(Exercícios a fazer):
1 – De acordo com a crítica de “Os desenhos de Sofia”, por que o prólogo que abre a cena enfraquece o esquete? Explique em uma a três frases.
2 – Prossiga com a crítica de “Os desenhos de Sofia” a partir do ponto em que ela termina.

(Texto para leitura):
·····

OS DESENHOS DE SOFIA
Interferência teatral – Rio Bonito/RJ
“Os desenhos de Sofia” é um
monólogo interpretado por Renata Egger, com texto e direção de Rafael Cal, que
fala da conturbada vida de uma garota que sofre bullying na escola por ser
considerada “diferente”.
O esquete se destaca pela
proposta de discutir, junto com ao público infanto-juvenil, temas como
sexualidade e discriminação. Trata-se de uma iniciativa ousada e digna de
mérito, mas que poderia ter um resultado dramatúrgico melhor, para que as
ideias tenham mais potência. A plataforma utilizada é a do teatro-narrativo. No
entanto, o recurso precisa ser trabalhado de forma que não “roube” os momentos
dramáticos do texto. Por exemplo, a cena é apresentada através de uma espécie
de prólogo, onde toda a história do esquete é contada, diminuindo em muito a
força e o interesse do que vem a seguir. É necessário também maiores ações
dramáticas (reações provocadas por ações) e carpintaria dramatúrgica para que a
história seja contada através de um desenvolvimento mais interessante. Também
algumas informações podem ser melhor colocadas para que o espectador entenda com
mais clareza as transições de cena: o onde e o quando de muitos momentos ficam
confusos.

·····

(Dados fornecidos):
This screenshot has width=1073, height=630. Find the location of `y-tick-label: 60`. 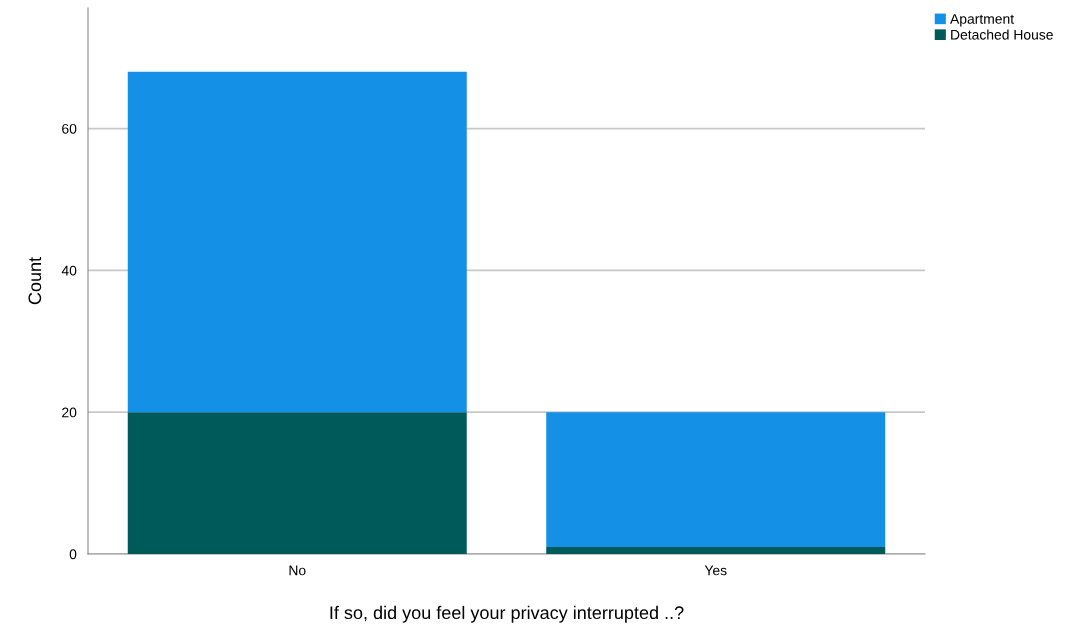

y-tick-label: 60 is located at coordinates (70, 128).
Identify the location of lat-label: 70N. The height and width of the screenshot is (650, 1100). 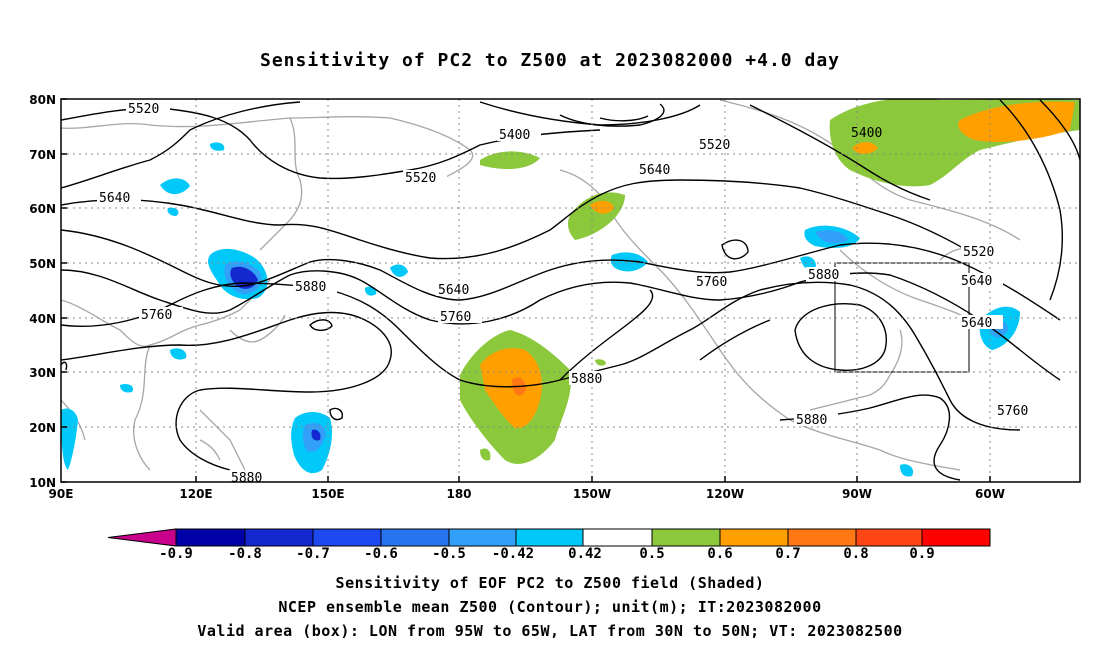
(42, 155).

·····

(Respostas por exercício):
1 – O prólogo conta toda a história do esquete logo no início, o que diminui muito a força e o interesse do que vem a seguir. A crítica o cita como exemplo de como o recurso do teatro-narrativo acaba “roubando” os momentos dramáticos do texto.

2 –
Senti muita falta, lendo a
sinopse, de mais tempo de brincadeira entre a personagem principal e seus
desenhos. O grande “barato” da cena, entretanto, acontece apenas no final! O
que é um caminho não muito interessante, ao meu ver. Além de frustrar as
expectativas de quem tem acesso à sinopse, isso faz com que uma grande ideia
seja muito pouco explorada. Porque não colocar essa interação entre Sofia e os
desenhos no meio da cena, por exemplo? E ver o que pode surgir daí?
A direção e a interpretação
também precisam ser melhor trabalhadas em termos de ritmo. Em muitas vezes a
cena fica arrastada e há um hiato bastante indesejado entre falas e ações. Por
outro lado, a visualidade do esquete é um ponto positivo, obtendo, por exemplo,
um resultado interessante de caracterização dos personagens através de alguns
elementos – além de ser uma dinâmica proveitosa. A brincadeira com a sombra é também
um momento de destaque do trabalho. Há ainda uma certa insistência em
estabelecer diálogo com o público, mas que acaba sendo um tanto excessiva: mais
tempo no palco e menos na plateia pode trazer resultados mais interessantes.
Percebe-se que a atriz está
bastante imbuída do discurso da obra e disposta fisicamente a contar a história
de Sofia. No entanto, há que se ter em mente que a única e exclusiva dona da
história é ela mesma. Deve vir da atriz as maiores iniciativas do esquete.
Momentos em que há a utilização de vozes em off, por exemplo, diminuem a força
do trabalho e a importância da atriz. Recursos inventivos de contação de
história são bem-vindos, desde que colaborem com a maestria da “dona da
história”, ao invés de competir com ela.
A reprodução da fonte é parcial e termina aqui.